__Data supplied__.
━━━━━━━━━━━━━━━━━━━━

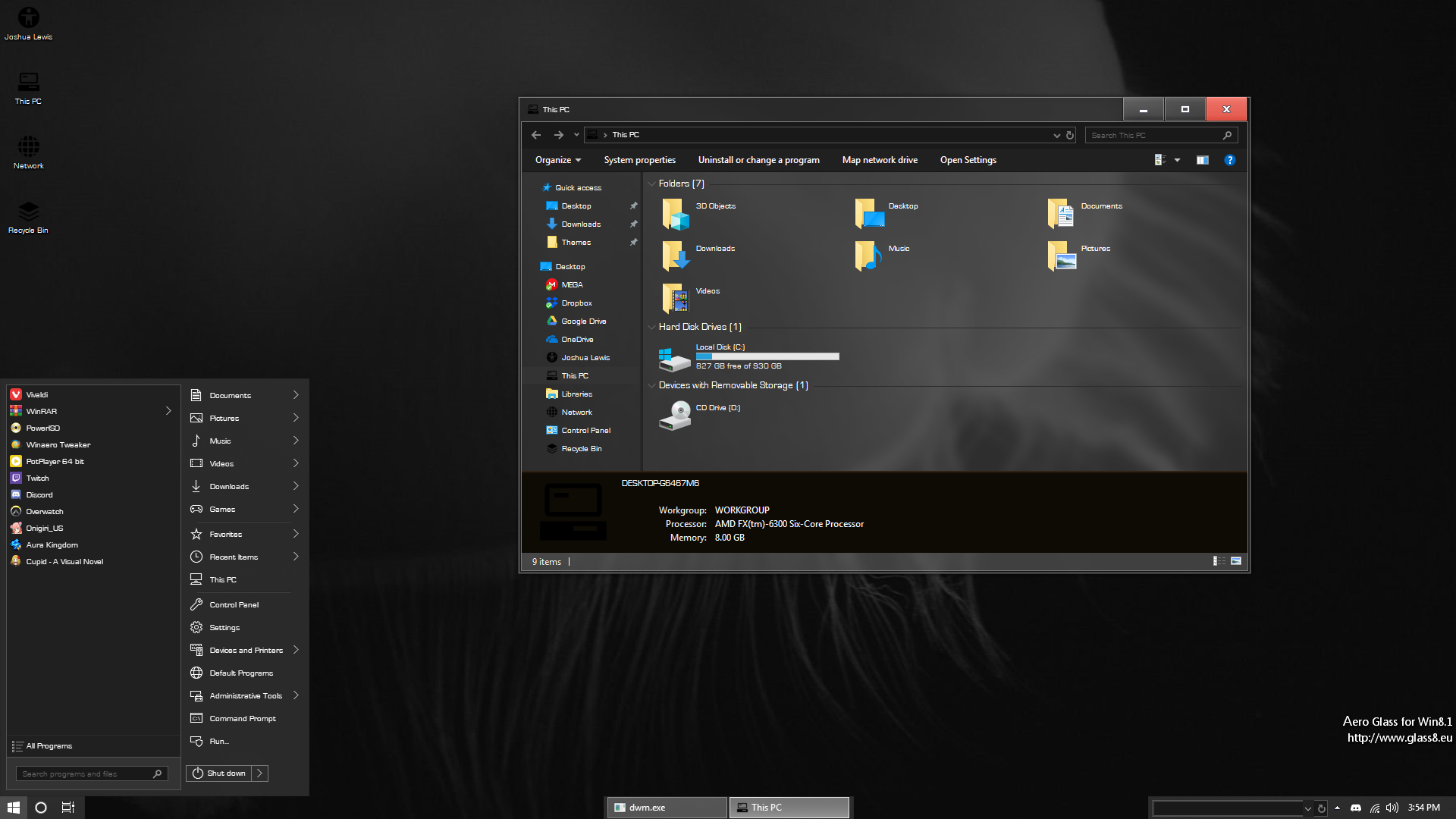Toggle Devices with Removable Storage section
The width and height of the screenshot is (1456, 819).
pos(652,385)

━━━━━━━━━━━━━━━━━━━━

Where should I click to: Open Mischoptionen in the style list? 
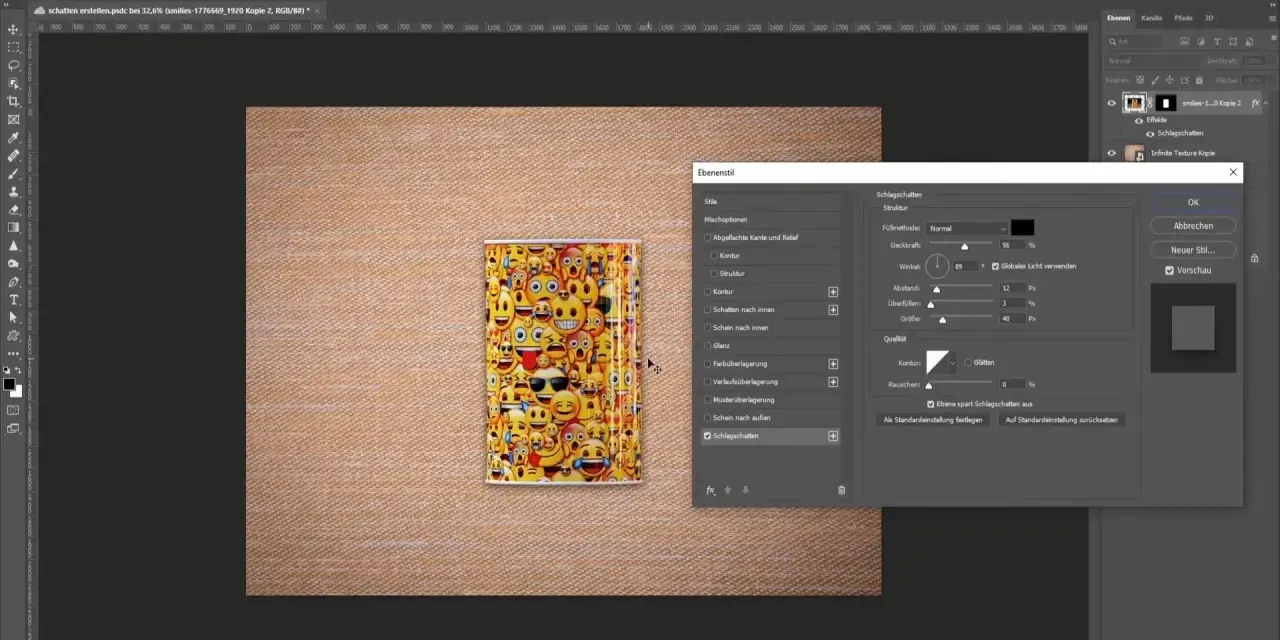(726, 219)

━━━━━━━━━━━━━━━━━━━━

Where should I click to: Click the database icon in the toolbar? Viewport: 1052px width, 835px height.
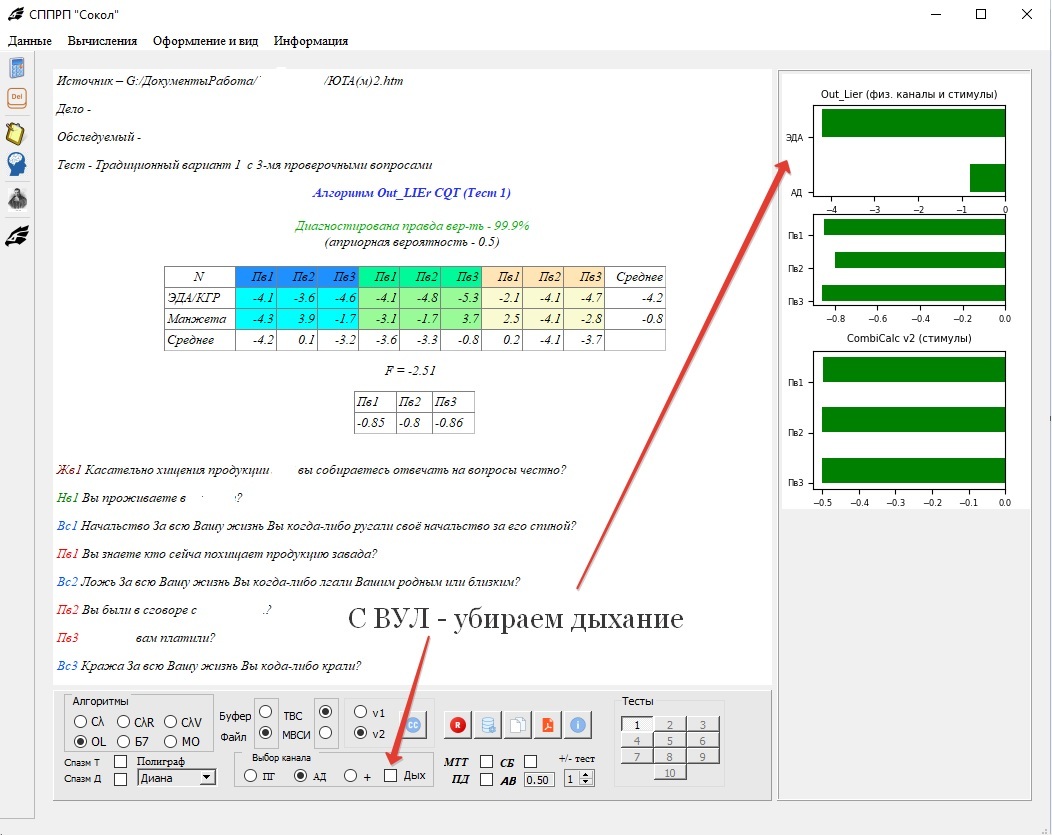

━━━━━━━━━━━━━━━━━━━━

__Stated problem__.
Echo the listing from the line containing "Toggle Devices with Removable Storage section" through the line containing "pos(652,385)", including both. Omit the pictures from your answer.

__Correct response__.
Toggle Devices with Removable Storage section
The width and height of the screenshot is (1456, 819).
pos(652,385)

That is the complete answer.